Pekanbaru - Pemberitaan kasus dugaan pelecehan seksual disertai pembunuhan dengan cara mutilasi yang cenderung ekstrem dapat mengancam psikologis dan mental masyarakat secara luas, demikian tutur psikolog Universitas Islam Riau Yanuar Arif.
 
"Pemberitaan yang dilakukan secara terus-menerus bahkan secara detail menceritakan kronologi pembunuhan oleh pelaku terhadap korban-korbannya akan memberikan dampak buruk bagi masyarakat secara luas," kata Yanuar di Pekanbaru, Kamis (14/8/2014).
 
Sebaiknya, lanjut dia, media dapat meredam pemberitaan yang cenderung ekstrem agar mengurangi dampak negatifnya terhadap masyarakat luas. Pernyataan psikolog ini menanggapi adanya kasus dugaan pelecehan seksual disertai mutilasi oleh empat pelaku, MD, 19, DD, 19, S, 26, dan DP, 17.
 
Keempat orang tersebut telah ditetapkan sebagai tersangka yang membunuh tujuh korban, empat di antaranya merupakan kalangan bocah berumur 5,5 tahun hingga 10 tahun. Ia mengatakan, peranan media dalam memublikasikan perkara ini menjadi arah penentu pemikiran masyarakat secara luas.
 
Ia mengharapkan pemberitaan dilakukan dengan tidak disertai kronologi pembunuhannya namun bagaimana langkah hukum untuk para tersangka. Yang jelas, lanjut kata dia, untuk dampak psikologis terhadap masyarakat secara umum, sebenarnya ada sisi positif dan negatif.
 
Untuk sisi positifnya, lanjut dia, yakni para orang tua akan lebih cermat dan memperketat pengawasan atau monitoring anak-anak mereka di lingkungan sekolah dan rumah. "Sementara itu, untuk sisi negatifnya adalah ada memori yang tertanam di masyarakat.

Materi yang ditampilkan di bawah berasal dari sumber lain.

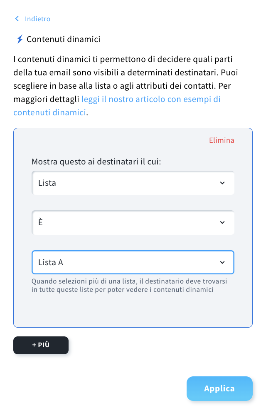Click the chevron arrow of the Lista A dropdown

Proses pembunuhan itu menjadi suatu hal yang biasa. Ini sangat berbahaya bagi keberlangsungan situasi aman dan tertib masyarakat," katanya.
 
Maka untuk mencegah sisi negatif itu, demikian Yanuar, dibutuhkan peran serta media agar memberitakan perkara ini secara baik, tidak harus menonjolkan yang ekstrem, terlebih terkait kronologi lengkap pembunuhan yang dilakukan tersangka terhadap para korban-korbannya.  (Antara)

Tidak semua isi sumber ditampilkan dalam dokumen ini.